Healthcare delivery is experiencing transformational change through population health management (PHM). It’s no secret that healthcare spending has grown exponentially, and spending is concentrated, as just 10% of patients account for 66% of healthcare costs. In an attempt to control costs, efforts are underway to identify and manage the most costly patients, and reimbursement arrangements are shifting from volume-based to value-based. These shifts are the underlying themes of PHM, and it’s changing how care is delivered, how providers are incented, and how results are measured.
Providers are aware of the concept of population health management and many have strongly embraced it—including hundreds of major hospitals and health systems across the country which have formed accountable care organizations (ACOs) that typically involve some form of risk-sharing and/or shared-savings arrangements. Yet few are fully prepared to implement population health management. In general, while providers see PHM as the future, they currently lack essential tools and capabilities to prosper in this new environment due to the complexity and novelty of this approach to care delivery.
To assist providers in implementing population health management, an entirely new ecosystem of solution providers is rapidly developing, with emerging companies in areas such as population analytics, provider risk contract management, quality measurement, and patient engagement. To support population health management, we see significant and sustained growth in multiple segments.
This report highlights changes in healthcare delivery taking place, new opportunities that are emerging, and specific segments where growth and consolidation are likely in coming years.
Improving the health of populations calls for population health management—a new care model that aims to keep communities of patients healthier through collaboration among providers, reduction in expensive interventions, tests, and hospitalizations, and more active involvement of patients in their own wellness. The PHM approach to care aims to reduce cost of care for the entire population, and ultimately encourage preventative health and optimal clinical outcomes. The concept of “PHM” has been increasingly discussed and implemented over the last several years. Stax defines "Population Health Management" as:
"A shared-accountability arrangement between healthcare delivery systems wherein providers have financial incentive to manage, measure, and optimize medical outcomes for a designated population at the lowest necessary cost."

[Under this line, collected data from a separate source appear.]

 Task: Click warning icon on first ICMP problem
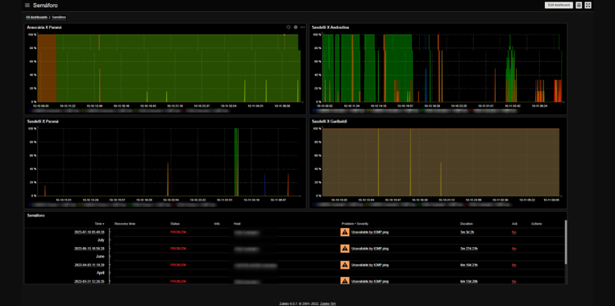(344, 232)
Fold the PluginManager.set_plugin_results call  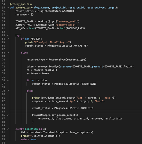coord(8,115)
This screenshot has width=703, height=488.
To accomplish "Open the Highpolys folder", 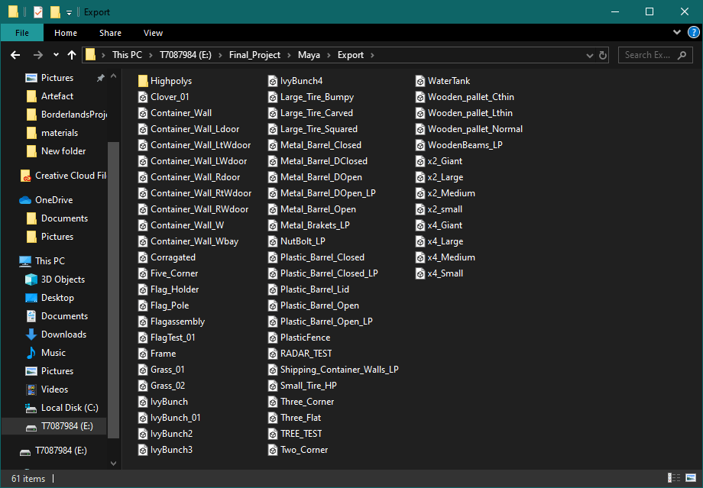I will pyautogui.click(x=170, y=81).
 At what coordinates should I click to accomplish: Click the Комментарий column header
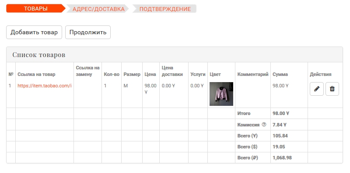tap(253, 74)
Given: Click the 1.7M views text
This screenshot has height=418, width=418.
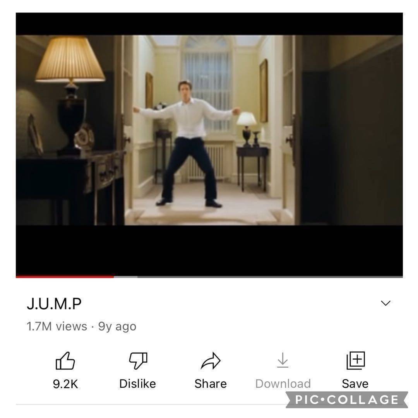Looking at the screenshot, I should (x=57, y=326).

PHM requires infrastructure and advanced IT systems that were not available 20 years ago. When the concept of capitated payments was introduced in the mid-1990s, capitation efforts were not as successful as intended, largely due to unpreparedness and lack of necessary data and technology required to make the model work. Whereas capitation in the past entailed essentially no more than a contractual agreement, today’s population health management requires fundamental reengineering of the care delivery model. Proactive interventions, care coordination, and patient engagement fueled by data will serve as the foundation of this redesign. Today, healthcare delivery systems have access to better technology, “big data,” and advanced analytics that enable providers to strategically coordinate and provide the right care, at the right time, to reduce costs.
Stax believes the accelerating growth of ACOs and the overall trend towards population health management will create significant opportunity for population health support solutions, advisory services, and healthcare IT vendors. The market for PHM solutions today is highly fragmented. While there are a number of players in the space, many offer solutions tailored to health plans, as payers have traditionally been the bearers of risk, or niche point solutions for providers. We believe there will be a significant increase in demand for PHM solutions among providers and employers, in addition to payers.

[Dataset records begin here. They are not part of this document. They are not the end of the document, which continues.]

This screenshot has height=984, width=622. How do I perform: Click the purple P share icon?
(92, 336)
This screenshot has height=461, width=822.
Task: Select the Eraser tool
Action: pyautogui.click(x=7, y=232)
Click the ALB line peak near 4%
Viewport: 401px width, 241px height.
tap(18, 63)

The market for PHM solutions is substantial and growing quickly, with an influx of new entrants. The following are snapshots of PHM capabilities required. Within each segment there is growing demand for third-party solutions and services:
Stax has identified a number of specialized PHM vendors—offering technology, analytics, and consultative services—that are well-positioned to grow in this space. Vendors currently in the market with PHM offerings come from a variety of backgrounds, such as HIE, RCM, EHR, clinical point solutions, and claims-centric solutions. This market is in its early stages, and Stax expects the market will grow significantly over the next few years.
Demand for PHM solutions will grow as population health covered lives increase. Providers express desire for a “bundled” PHM solution—but healthcare executives planning to implement PHM solutions realize that in today’s market a comprehensive PHM solution would be extremely expensive and they may need to work with multiple vendors for specific capabilities (e.g., one vendor for risk analytics, a different vendor for patient outreach, a different vendor for data warehousing, etc.). Stax expects over time that the players in the market will consolidate to some extent such that individual vendors will eventually offer more complete PHM solutions—much like we have seen over the last decade in the RCM (revenue cycle management) space.